[Excerpts from a dataset]
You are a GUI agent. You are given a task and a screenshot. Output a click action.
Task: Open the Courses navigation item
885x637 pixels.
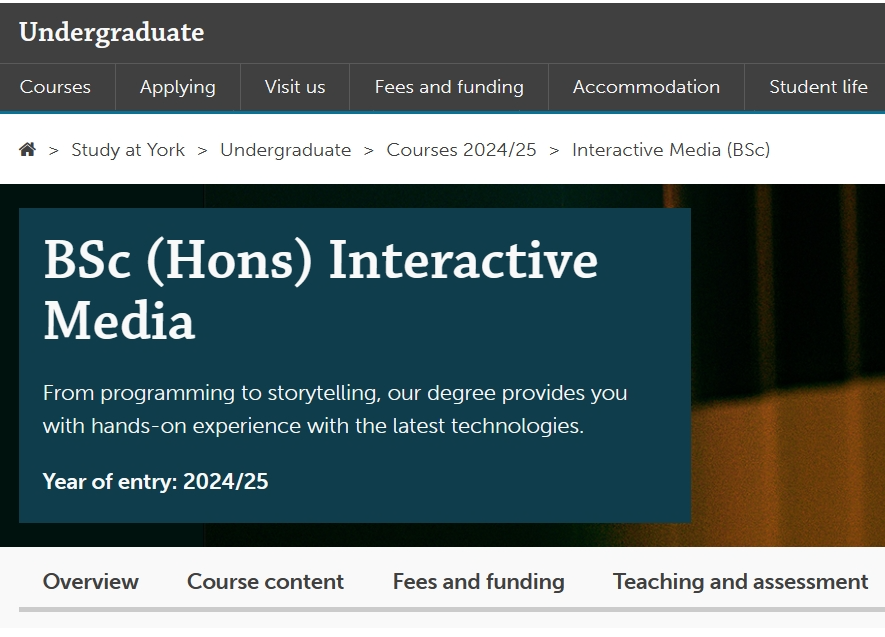pos(55,87)
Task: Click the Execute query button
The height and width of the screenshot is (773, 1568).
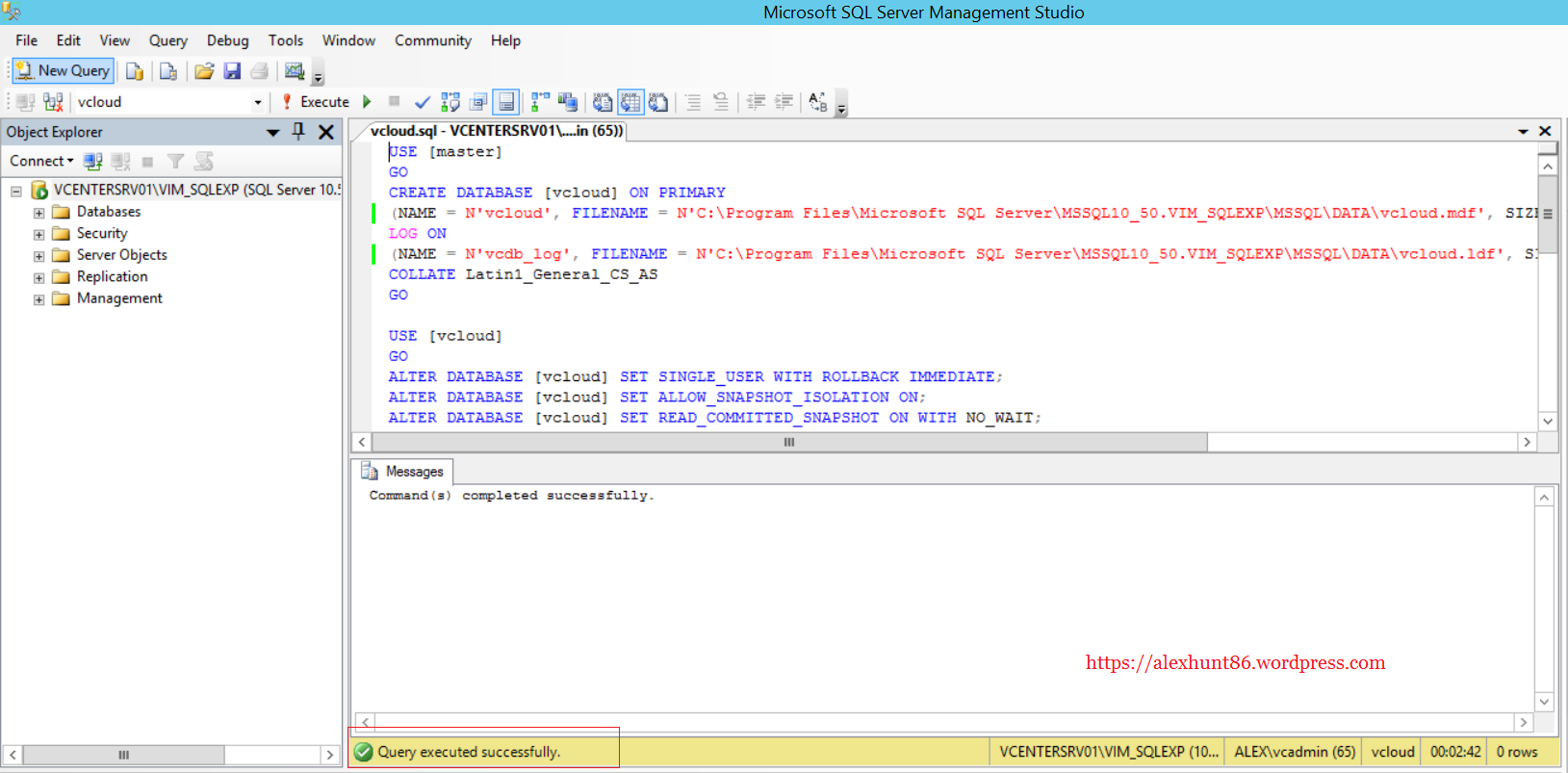Action: pyautogui.click(x=316, y=102)
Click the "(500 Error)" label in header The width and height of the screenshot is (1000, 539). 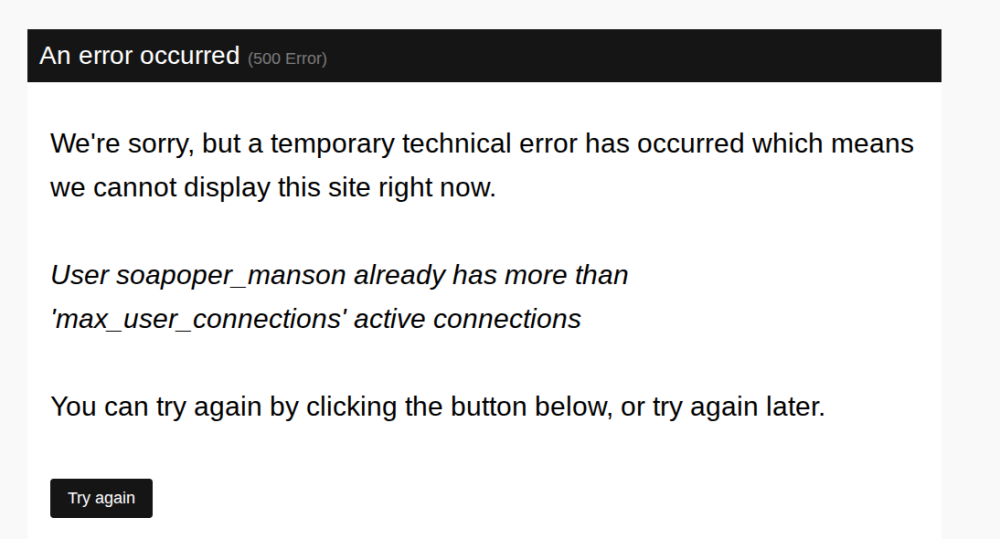[287, 59]
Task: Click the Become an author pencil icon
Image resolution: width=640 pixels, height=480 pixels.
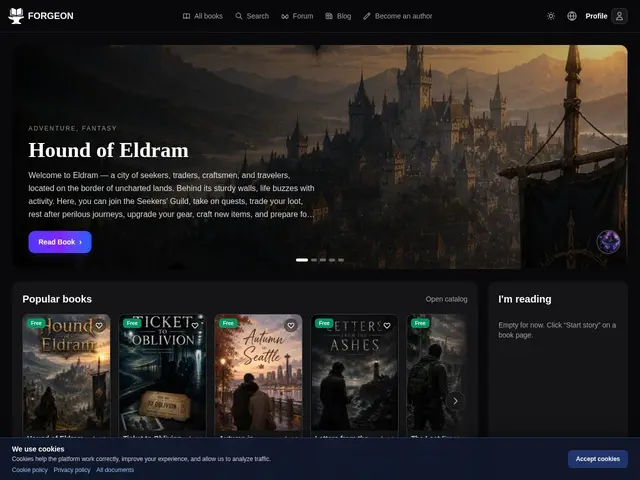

§ PROBLEM DETAILS
Leaving the pictures out, give again word for word each line from the one holding "Task: Click the Become an author pencil icon" through the end of the records.

§ RESULT FOR THIS TASK
Task: Click the Become an author pencil icon
Image resolution: width=640 pixels, height=480 pixels.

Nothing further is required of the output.